La salernitana Eleonora Santamaria ha 27 anni ed è immediato riconoscere in lei tratti della multipotenzialità: studentessa di arte drammatica, doppia laurea (in filosofia e in editoria/giornalismo), cantante rockabilly, scrittrice. Tutto realizzato con convinzione e contemporaneamente, come per dimostrare che il tempo è un concetto da non prendere troppo sul serio. Dopo l’esordio di Un manichino elegante e la raccolta Gli spietati, Santamaria torna in libreria con il saggio Drag. Storia di una sottocultura (Edizioni dell’Asino).
Uno scritto nato dall’amore per un’idea, e forse dalla convinzione che nessuna sottocultura è davvero minore. “La cultura drag è spettacolo, attivismo, esagerazione: ho cominciato a studiarla e più scavavo più mi accorgevo di quanto potessi ancora scoprire. Le drag queen sono entrate a tacco teso nella cultura pop e nella comunità esiste il forte desiderio di farsi (ri)conoscere. Volevo raccontarlo, dare voce alle sue protagoniste e dipingere un fenomeno complesso e ricco di valori diffusi – spiega Santamaria – soprattutto tra i giovani: inclusività, accettazione, trasformatività. Siamo la stessa umanità, però, anche delle aggressioni alle drag queen. Questo retaggio per me è destinato ad appassire, perché il drag rifiuta i compartimenti stagni e combatte le polarizzazioni di pensiero; avere una visione monolitica e monodimensionale vuol dire rifiutare il presente. È difficile accorgersene leggendo le tragedie subìte dalle minoranze, ma ci stiamo evolvendo: il futuro è di chi accoglie la complessità.”
Ed in nome di questa complessità il saggio è arricchito anche da una preziosa mappatura tematica e da un utilissimo glossario. Oltre che con la conoscenza, la rivoluzione “si può fare anche con leggerezza.
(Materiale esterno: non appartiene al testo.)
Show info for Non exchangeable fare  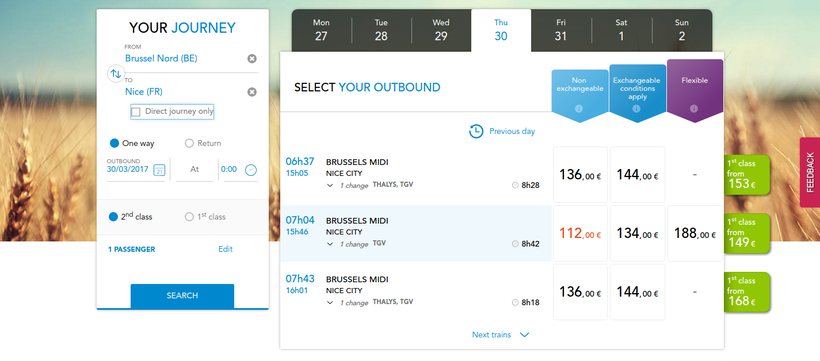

Con il drag sto imparando che alla domanda sprezzante «cos’hai messo addosso?» posso rispondere «bellezza». Anche se non è facile scucirsi da dosso l’opinione altrui, che a volte è violenta”.
E le istituzioni hanno il dovere di rispondere alla violenza garantendo maggiori tutele (basti pensare al DDL Zan, in attesa al Senato dopo non pochi ostacoli, o al duo comico che in prima serata ha invitato le vittime di discriminazioni a reagire con una risata). “C’è un alone di terrore che spesso sfocia in odio e discriminazione, fuori e dentro la comunità LGBTQIA+. Come cura alla paura credo nel potere della pedagogia. Lo Stato potrebbe incentivare incontri tra drag e soggetti in formazione: l’utilizzo del gioco drag può decostruire preconcetti e sovrastrutture sviluppando l’immaginazione. E il drag sarebbe tutelato come strumento educativo, forma artistica e movimento (im)politico. Alla domanda «perché ti vesti da donna?» si può rispondere: «Perché sì». Questa risposta rivoluzionaria vuol dire: «Posso impersonare il dirigente o lo spazzino, ma è un caso che siano questi gli abiti adatti a queste figure sociali piuttosto che i tacchi o la minigonna. E io voglio riderci su invece di prendere questa casualità come una legge divina». I moti di rivendicazione hanno mostrato la contraddizione delle convenzioni sociali, diventate delle prigioni. Le drag queen non si sono battute per i diritti solo in quanto transgender o gay ma soprattutto in quanto esseri umani”.
Sul delicato tema dell’appropriazione culturale, invece, “giocare seriamente sui generi è un’antica necessità. Basti pensare alle tribù in Nuova Guinea che inscenavano spettacoli «protodrag». È una sottocultura sui generis: il suo successo deriva proprio dall’essere accogliente nei confronti della massa. Anziché richiedere asilo, invita a partecipare. C’è il rischio che, a contatto con il grande pubblico, la cosa venga strumentalizzata. Ma anche che diventi un mezzo di conoscenza, sensibilizzazione, progresso. A differenza di altre realtà il drag afferra un megafono e canta, in modo splendentemente sguaiato, per tutti, tutte e tutt*.”
*Dal glossario a cura di Santamaria
Activessle: tipo di drag nato per attivismo sociale.
Voguing: nato all’interno delle ballroom, ballo coreografa- to che s’ispira alle posizioni di aerobica, ai geroglifici e alle pose delle modelle di “Vogue”.